Instructions to follow: Every entry must be set down exactly in the answer; no pictures should appear.

[Data items]
*** Begin section ***
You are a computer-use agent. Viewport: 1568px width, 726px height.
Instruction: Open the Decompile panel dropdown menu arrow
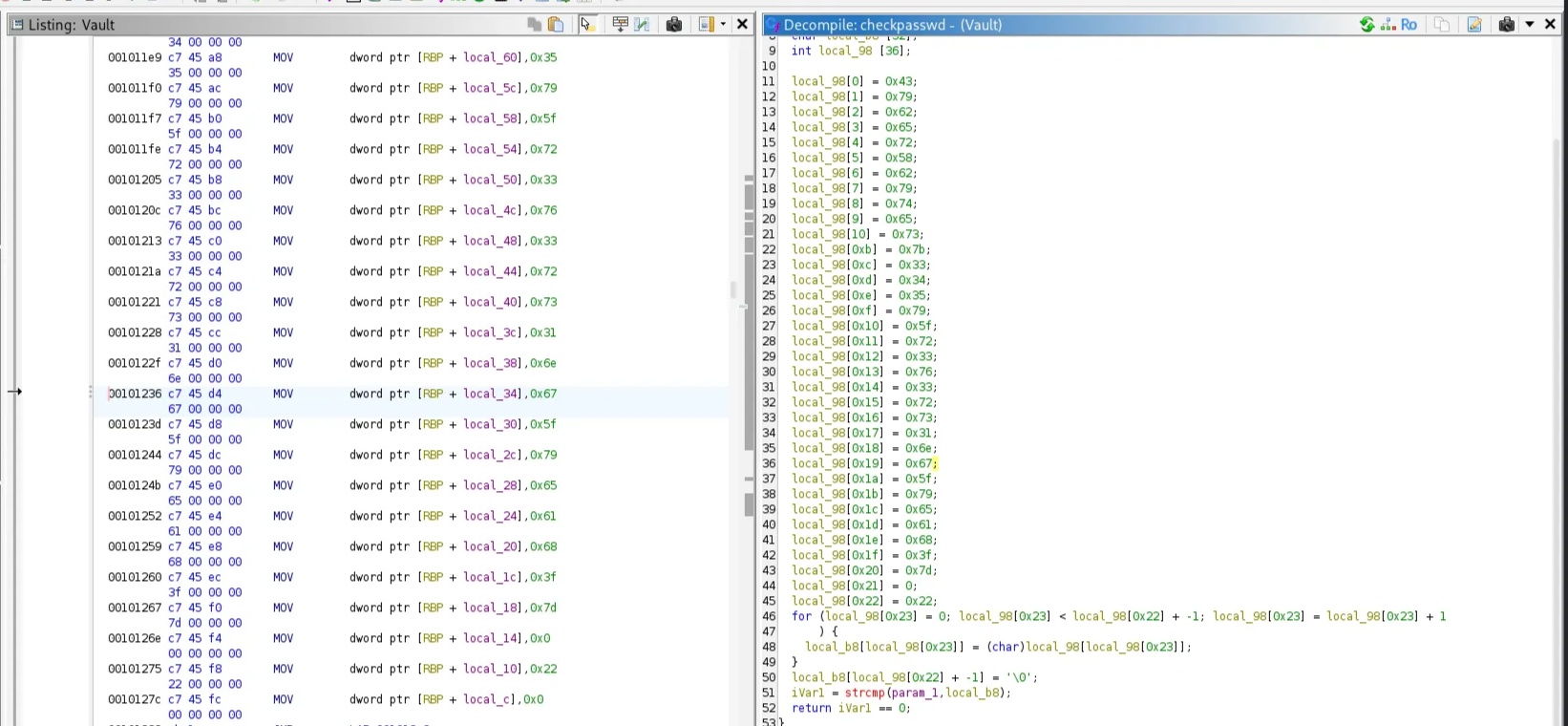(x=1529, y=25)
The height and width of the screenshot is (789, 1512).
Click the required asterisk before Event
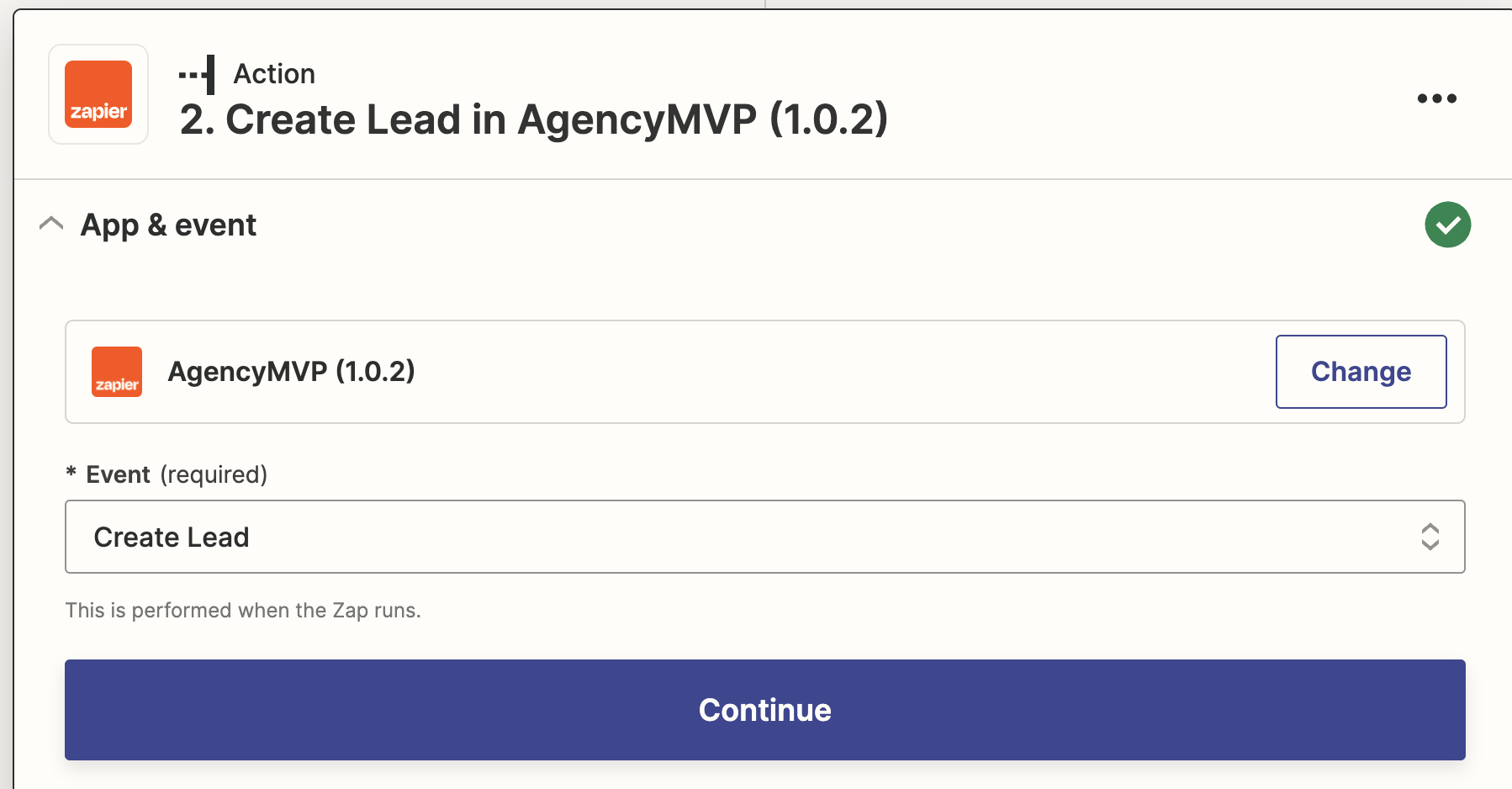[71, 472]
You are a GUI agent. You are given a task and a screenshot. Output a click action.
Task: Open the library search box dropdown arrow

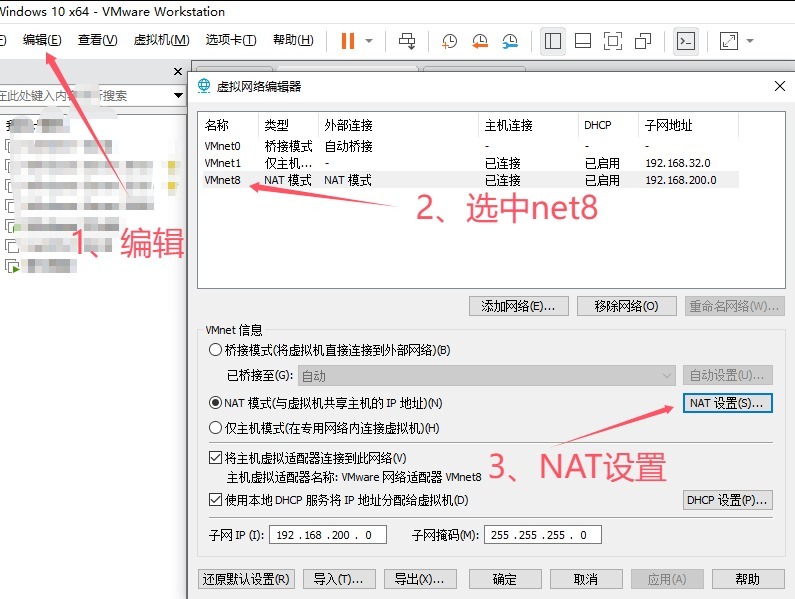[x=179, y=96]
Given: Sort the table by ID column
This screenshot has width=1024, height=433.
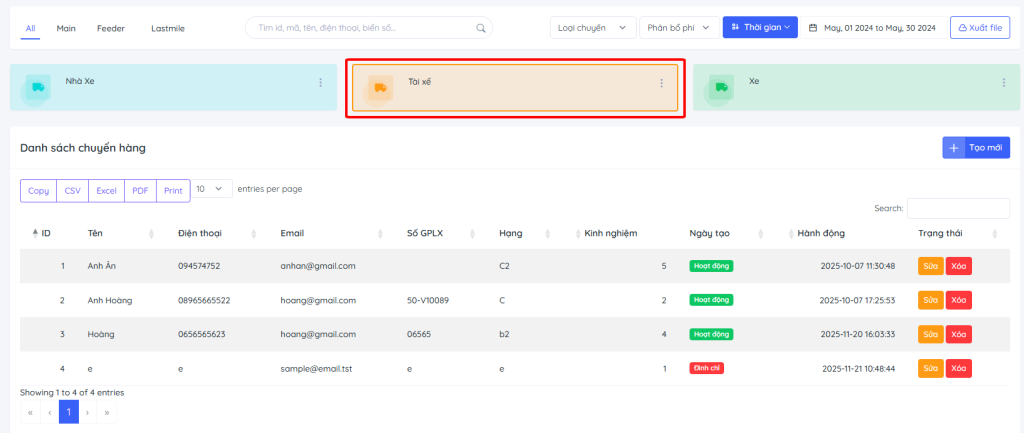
*** End section ***
Solution to this exercise:
You are a computer-use agent. Viewport: 1568px width, 726px height.
Instruction: Open the Decompile panel dropdown menu arrow
(x=1529, y=25)
The height and width of the screenshot is (789, 1512).
Click the required asterisk before Event
[71, 472]
You are a GUI agent. You are given a task and a screenshot. Output a click action.
Task: Open the library search box dropdown arrow

[x=179, y=96]
Given: Sort the table by ID column
This screenshot has width=1024, height=433.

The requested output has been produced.